Privacy Policy
Last updated: July 17, 2026
This policy explains what personal data we collect when you use Plavion (plavion.travel), why we collect it, and the rights you have over it. The data controller is SIAL CONSULTING d.o.o., Bizeljska cesta 5, 8250 Brežice, Slovenia. Contact: pavle.paunob@gmail.com.
1. Data we collect
- Account data — your email address and password (stored in hashed form by our authentication provider), or your basic Google profile (email, name) if you sign in with Google, plus email-verification status.
- Search data — the trips you search for (origin, destination, dates, number of travelers), your recent search history (kept so you can re-run searches; only the most recent entries are stored), and the results generated for you.
- Credits and purchase data — your credit balance, a transaction log of credits earned and spent, and records of your Stripe purchases (package, amount, time). We never see or store your card number — payments are handled entirely by Stripe.
- Technical data — standard server logs (IP address, browser type, time of request) created by our hosting provider for security and reliability.
We do not collect any special categories of data and we do not sell personal data.
2. Why we process it (legal bases under the GDPR)
- To provide the Service (Art. 6(1)(b) — contract): accounts, running searches, credit accounting, purchases, search history.
- Security, fraud prevention and service improvement (Art. 6(1)(f) — legitimate interest): server logs, abuse detection, aggregate cost/quality metrics.
- Legal obligations (Art. 6(1)(c)): keeping payment and tax records.
- Advertising/affiliate cookies and pixels (Art. 6(1)(a) — consent): loaded only if you accept them in the cookie banner. See the Cookie Policy.
3. Who processes data for us
We use a small number of service providers (processors) to run Plavion. They process data only on our instructions:
- Google Firebase (Google LLC) — authentication and database (accounts, credits, search history, cached results).
- Stripe — payment processing and subscription billing.
- Anthropic — the AI model that performs your search. Your trip query (destination, dates, travelers) is sent to the model; your identity is not.
- Bright Data — web retrieval infrastructure used during searches to fetch public travel pages. It receives search terms, not your identity.
- Vercel — website hosting and server logs.
- Affiliate networks (CJ, Viator, GetYourGuide) — tracking of clicks and impressions on partner links, only with your cookie consent.
Some providers are located in the United States. Where data leaves the EEA, it is protected by the EU–US Data Privacy Framework and/or Standard Contractual Clauses.
4. How long we keep data
- Account, balance and transaction data — while your account exists.
- Search history — only your most recent searches (older entries are dropped).
- Search results and caches — hours to days; they expire automatically.
- Purchase records — as long as tax/accounting law requires.
- Server logs — short rotation periods set by our hosting provider.
5. Your rights
Under the GDPR you can ask us at any time to:
- access a copy of the data we hold about you;
- correct inaccurate data;
- delete your account and data (“right to be forgotten”);
- receive your data in a portable format;
- restrict or object to processing based on legitimate interest;
- withdraw cookie consent at any time (see the Cookie Policy).

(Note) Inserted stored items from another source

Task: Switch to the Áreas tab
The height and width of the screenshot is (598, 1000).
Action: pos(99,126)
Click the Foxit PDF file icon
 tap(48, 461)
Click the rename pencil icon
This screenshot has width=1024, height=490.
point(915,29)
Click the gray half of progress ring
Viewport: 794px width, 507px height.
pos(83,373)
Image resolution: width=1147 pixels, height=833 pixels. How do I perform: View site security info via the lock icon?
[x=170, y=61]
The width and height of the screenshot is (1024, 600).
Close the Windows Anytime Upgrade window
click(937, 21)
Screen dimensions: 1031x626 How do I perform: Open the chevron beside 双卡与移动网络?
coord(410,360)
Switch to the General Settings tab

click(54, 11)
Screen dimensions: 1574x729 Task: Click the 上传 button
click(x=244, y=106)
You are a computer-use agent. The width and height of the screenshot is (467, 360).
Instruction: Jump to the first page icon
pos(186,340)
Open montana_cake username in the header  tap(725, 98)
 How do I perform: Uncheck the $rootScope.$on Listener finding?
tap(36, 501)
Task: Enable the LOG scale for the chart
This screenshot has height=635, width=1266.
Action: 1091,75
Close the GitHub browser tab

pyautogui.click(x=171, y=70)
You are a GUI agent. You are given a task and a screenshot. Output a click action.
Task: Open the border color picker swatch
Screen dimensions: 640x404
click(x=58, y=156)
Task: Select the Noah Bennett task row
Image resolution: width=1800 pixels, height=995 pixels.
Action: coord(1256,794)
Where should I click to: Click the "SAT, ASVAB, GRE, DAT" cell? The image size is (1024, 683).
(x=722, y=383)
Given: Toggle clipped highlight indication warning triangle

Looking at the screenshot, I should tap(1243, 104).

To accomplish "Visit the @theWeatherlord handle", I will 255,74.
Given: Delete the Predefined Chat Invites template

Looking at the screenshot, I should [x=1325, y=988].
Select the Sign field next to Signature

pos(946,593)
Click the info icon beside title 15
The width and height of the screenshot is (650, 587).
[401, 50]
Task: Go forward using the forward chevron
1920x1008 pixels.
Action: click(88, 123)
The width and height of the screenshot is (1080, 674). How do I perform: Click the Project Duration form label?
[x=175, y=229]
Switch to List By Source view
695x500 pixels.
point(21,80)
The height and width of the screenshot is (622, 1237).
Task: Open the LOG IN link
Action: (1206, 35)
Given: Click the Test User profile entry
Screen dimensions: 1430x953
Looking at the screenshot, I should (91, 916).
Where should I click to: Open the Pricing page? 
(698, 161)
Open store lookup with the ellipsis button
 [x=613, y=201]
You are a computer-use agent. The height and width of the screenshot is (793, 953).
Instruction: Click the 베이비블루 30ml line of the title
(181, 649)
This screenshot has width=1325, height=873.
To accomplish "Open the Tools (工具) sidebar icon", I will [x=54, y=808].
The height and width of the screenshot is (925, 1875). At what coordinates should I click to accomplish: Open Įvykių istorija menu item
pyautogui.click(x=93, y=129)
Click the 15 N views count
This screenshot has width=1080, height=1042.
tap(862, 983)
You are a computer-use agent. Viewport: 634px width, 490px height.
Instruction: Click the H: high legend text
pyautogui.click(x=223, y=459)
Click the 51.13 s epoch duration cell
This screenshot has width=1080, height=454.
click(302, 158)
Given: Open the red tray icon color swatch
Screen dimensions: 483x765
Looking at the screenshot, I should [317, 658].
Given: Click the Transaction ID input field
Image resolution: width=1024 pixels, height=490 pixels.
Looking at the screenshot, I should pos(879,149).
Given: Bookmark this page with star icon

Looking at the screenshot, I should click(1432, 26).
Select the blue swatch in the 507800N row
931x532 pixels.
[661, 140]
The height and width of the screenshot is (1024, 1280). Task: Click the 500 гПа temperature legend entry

Email pavle.paunob@gmail.com and we will respond within 30 days. You also have the right to complain to a supervisory authority — our lead authority is the Slovenian Information Commissioner (Informacijski pooblaščenec, ip-rs.si), and you may always contact the authority of your own country of residence.
6. Children
Plavion is not directed at children. Accounts require a minimum age of 16, and purchases require 18. We do not knowingly collect data from children; if you believe a child has created an account, contact us and we will delete it.
7. Security
Data is encrypted in transit (HTTPS everywhere), authentication is handled by Google Firebase, payments never touch our servers, and access to production data is restricted to the operator. No system is 100% secure, but we keep the amount of personal data we hold deliberately small.
8. Changes
We will post any changes to this policy here and update the date above. Material changes will be announced on the site or by email.